◆ **Exercise details**
For this exercise, output the line holding "Image resolution: width=1500" and all subsequent lines of the entries below, unchanged, up to and including the last.

Saved entries:
___

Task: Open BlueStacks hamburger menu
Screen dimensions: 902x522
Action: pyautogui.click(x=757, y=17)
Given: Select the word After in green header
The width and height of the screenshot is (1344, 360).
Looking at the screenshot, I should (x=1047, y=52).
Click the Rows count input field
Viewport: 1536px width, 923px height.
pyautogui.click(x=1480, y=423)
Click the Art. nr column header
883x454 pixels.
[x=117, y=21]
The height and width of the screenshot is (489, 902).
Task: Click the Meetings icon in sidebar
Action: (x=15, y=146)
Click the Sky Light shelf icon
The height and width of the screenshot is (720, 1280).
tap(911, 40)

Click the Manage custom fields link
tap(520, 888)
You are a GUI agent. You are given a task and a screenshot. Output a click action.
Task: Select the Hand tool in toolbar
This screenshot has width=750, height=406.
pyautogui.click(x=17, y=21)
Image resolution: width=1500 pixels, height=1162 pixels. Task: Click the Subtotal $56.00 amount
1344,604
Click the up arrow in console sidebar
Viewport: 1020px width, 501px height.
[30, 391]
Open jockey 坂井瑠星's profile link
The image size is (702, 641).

___

◆ **Your solution**
Image resolution: width=1500 pixels, height=1162 pixels. Task: Click the Subtotal $56.00 amount
1344,604
Click the up arrow in console sidebar
Viewport: 1020px width, 501px height.
[30, 391]
Open jockey 坂井瑠星's profile link
The image size is (702, 641).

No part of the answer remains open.